Founders shall make a responsible use of freedom of contract. The implementation of a benefit corporation without specific legal recognition may confront technical obstacles, namely, concerning the registration of the company. For this reason, sufficient leeway shall be granted to undertakers. Particularly, each jurisdiction foresees different preventive mechanisms as to ensure that the company fulfills the legal requirements for registration. In the case of Spain, this is the task of notaries and commercial registrars. They may play a significant role vis-à-vis benefit corporations in a manner similar to the way notaries supported the creation of private limited liability companies.Footnote 27

5 Concluding Remarks

The analysis contains a limited number of reflections on the viability of benefit corporations which affect core concepts of company law. Benefit corporations are at the cross-roads of two fundamental issues: the catalogue of available company forms and freedom of contract. As we have seen, the traditional understanding of the problem refers to the contractual side of benefit corporations. However, one may also place them within the debate regarding the renewal of available company forms. This process usually requires legislative action, even if this action is merely symbolic and only intends to clarify doubts as to the admissibility of a new company form. Conversely, at times, the creation of new forms relies entirely on contractual freedom, namely, when it comes to adjusting an existing form or model.

The renewal of available company forms is not a goal in itself, but rather seeks to provide adequate solutions to actual business demands and new market circumstances.
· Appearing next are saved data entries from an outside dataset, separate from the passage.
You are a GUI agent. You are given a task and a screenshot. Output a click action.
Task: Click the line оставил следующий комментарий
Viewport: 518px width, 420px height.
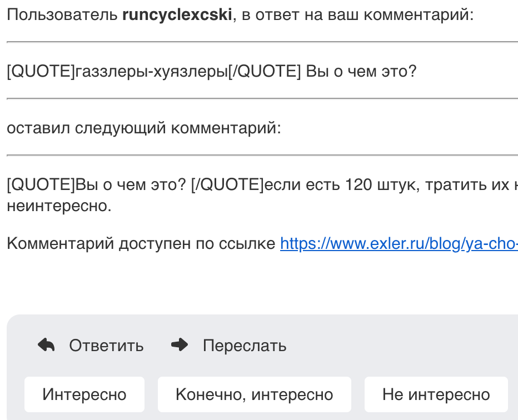point(144,128)
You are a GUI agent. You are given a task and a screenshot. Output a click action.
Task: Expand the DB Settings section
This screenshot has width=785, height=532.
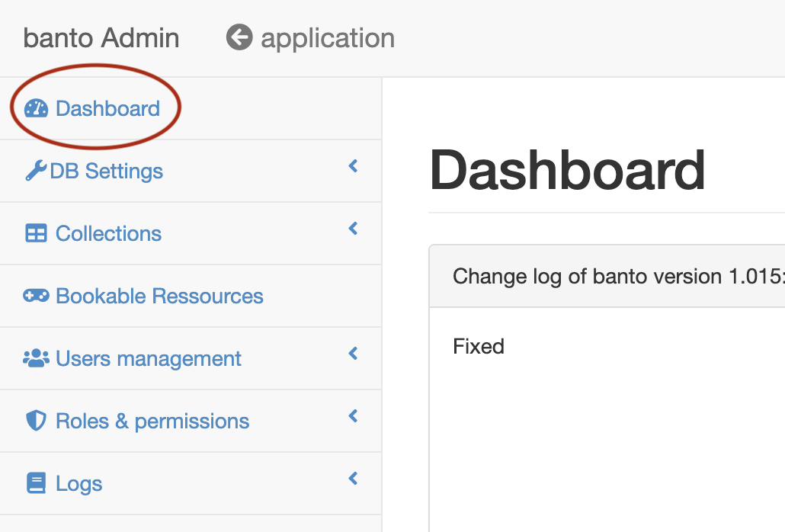[352, 166]

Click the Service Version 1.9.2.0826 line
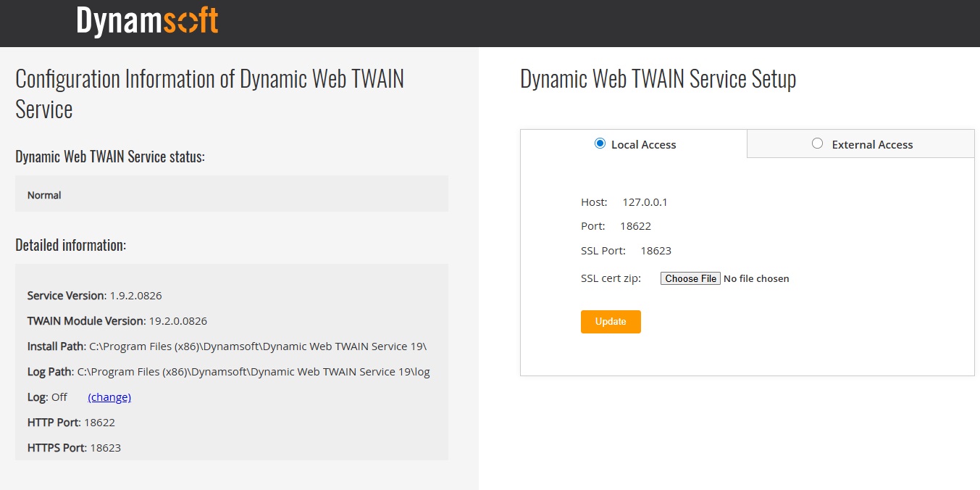point(94,296)
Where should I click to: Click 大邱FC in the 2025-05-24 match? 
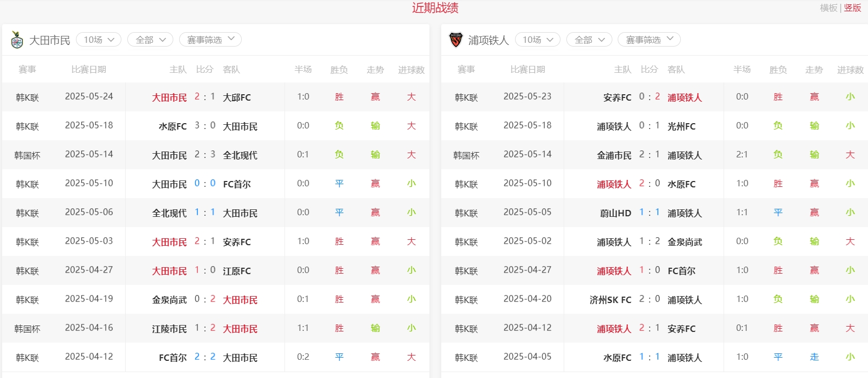click(x=236, y=97)
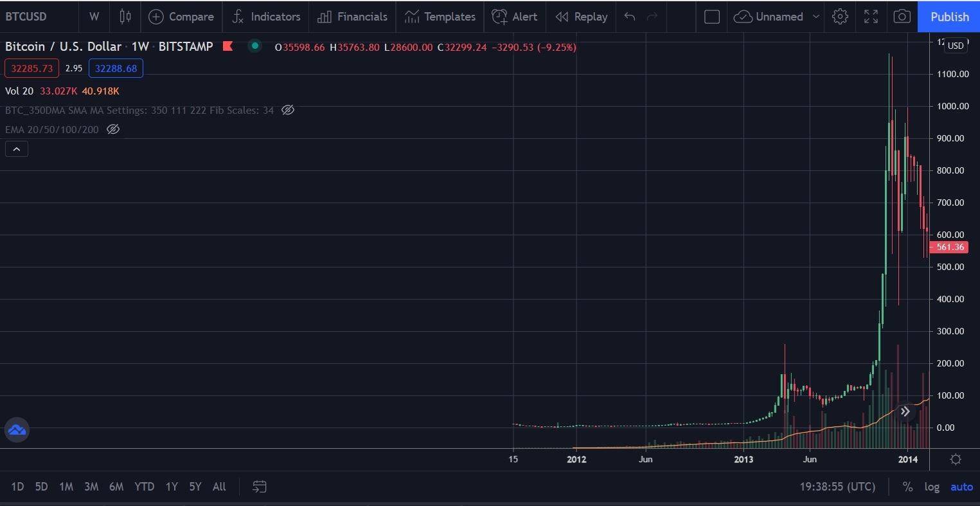The height and width of the screenshot is (506, 980).
Task: Show the hidden BTC_350DMA indicator
Action: click(x=288, y=110)
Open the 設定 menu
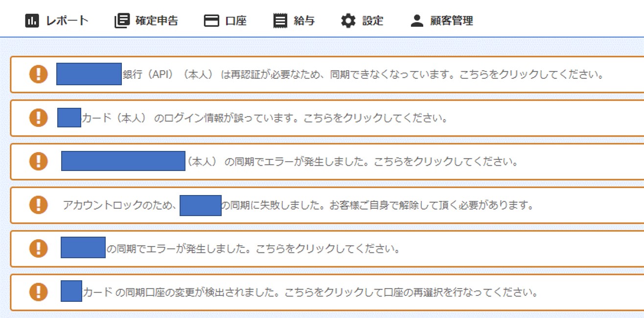The image size is (644, 318). 363,21
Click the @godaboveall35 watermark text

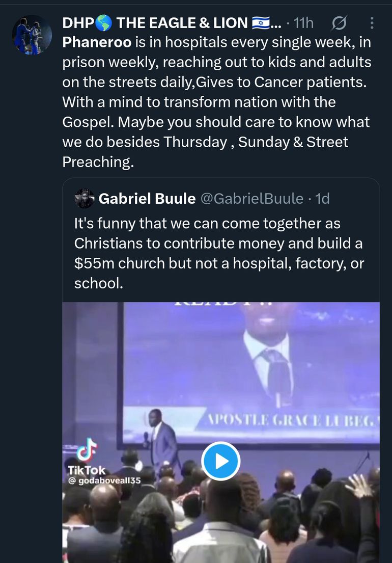point(104,480)

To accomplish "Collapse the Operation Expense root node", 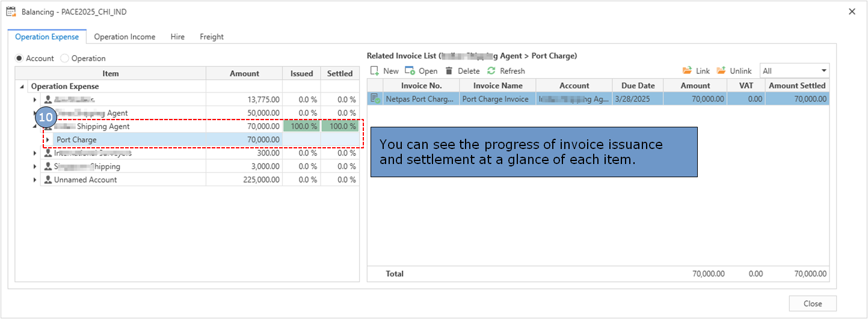I will pyautogui.click(x=22, y=87).
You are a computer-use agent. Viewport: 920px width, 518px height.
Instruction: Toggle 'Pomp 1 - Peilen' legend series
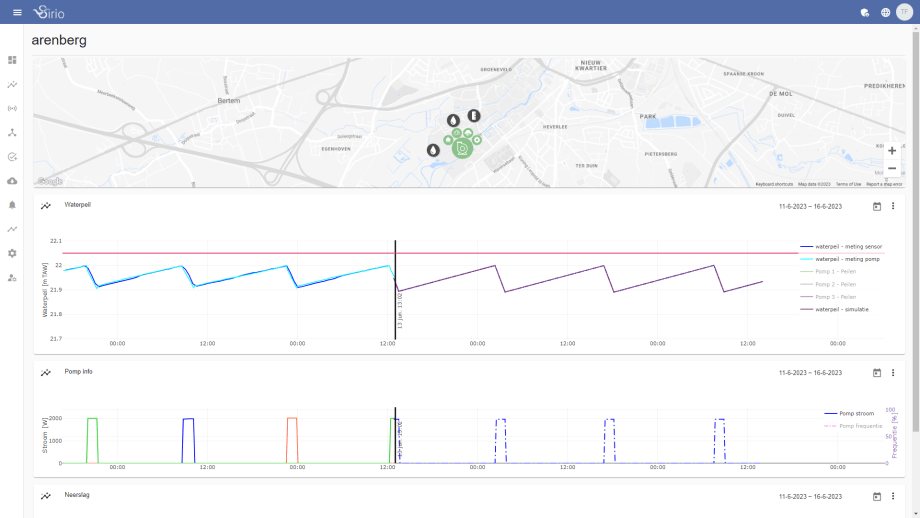click(835, 271)
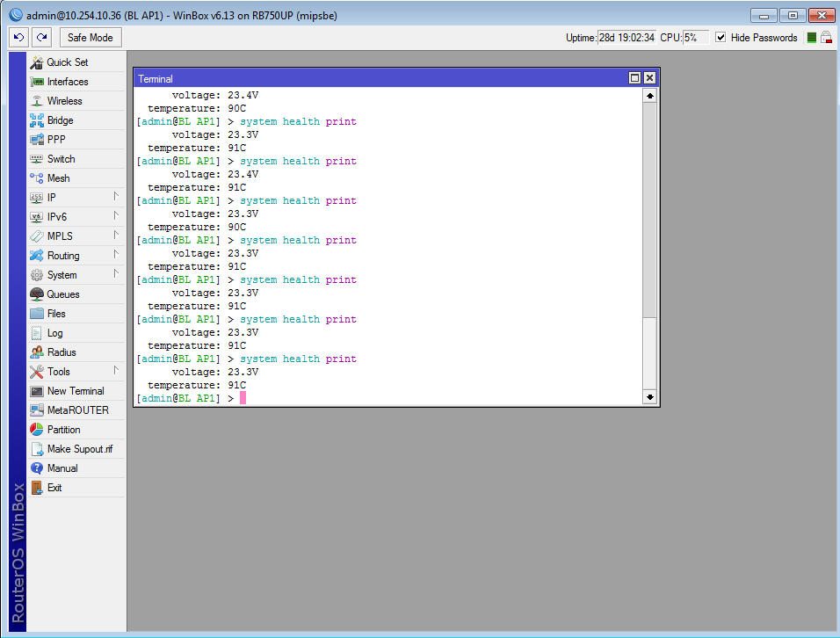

As the analysis has shown, within this process, it may also foster a more ambitious goal: allowing for entrepreneurial activity to be undertaken in a way that renders transparency, social concerns, and sustainability compatible with the pursuance of distributable profits. As a result, the uprising of corporate social responsibility shall include the perspective benefit corporations. However, the regulatory trend of enacting them is asymmetric. While few jurisdictions have not addressed the issue yet, others confront serious obstacles to regulate them.

The latter include those countries where profit qualifies as an essential element of the company. By assessing them throughout this chapter, we have argued in favour of their viability within this type of legal systems. The answer is, of course, the result of multiple factors affecting contemporary company law. This branch of the law is a heterogeneous arena where, as the Spanish example has shown, profit, as an essential element of the company, must be reconciled with other in force provisions.

Beyond more traditional arguments, it is arguable that a company, as any other kind of contract, even those lacking an organisational nature, may present a pluralistic or hybrid cause. This shall be the case whenever the founders aim at blending the pursuance of profit with other interests of a more general nature. The articles of association will play a significant role to describe such a hybrid cause. We believe this result is possible under Spanish company law although founders may confront difficulties when drafting the articles of association.

Finally, benefit corporations are only one example reflecting radical changes within the social and political organisation of states, which go all the way back from the Codification to our days. Throughout the 20th century, the state had the power to channel profitable purposes through commercial companies, while displacing other non-profitable goals to the scope of non-profit entities. Today, the situation is different because of multiple factors well beyond benefit corporations.Footnote 28

It is true, indeed, that benefit corporations transcend such a narrow framework. In line with other corporate social responsibility phenomena, they serve the purpose of channeling non-profitable interests through company law mechanisms. It is debatable whether such an option shall be granted to business actors by means of a legislative reform, but the number of jurisdictions that have taken this approach is increasing. The implications of such a policy strategy with regard to legal certainty are outside the scope of this paper. Our results focus on jurisdictions presenting a “regulatory vacuum” vis-à-vis benefit corporations.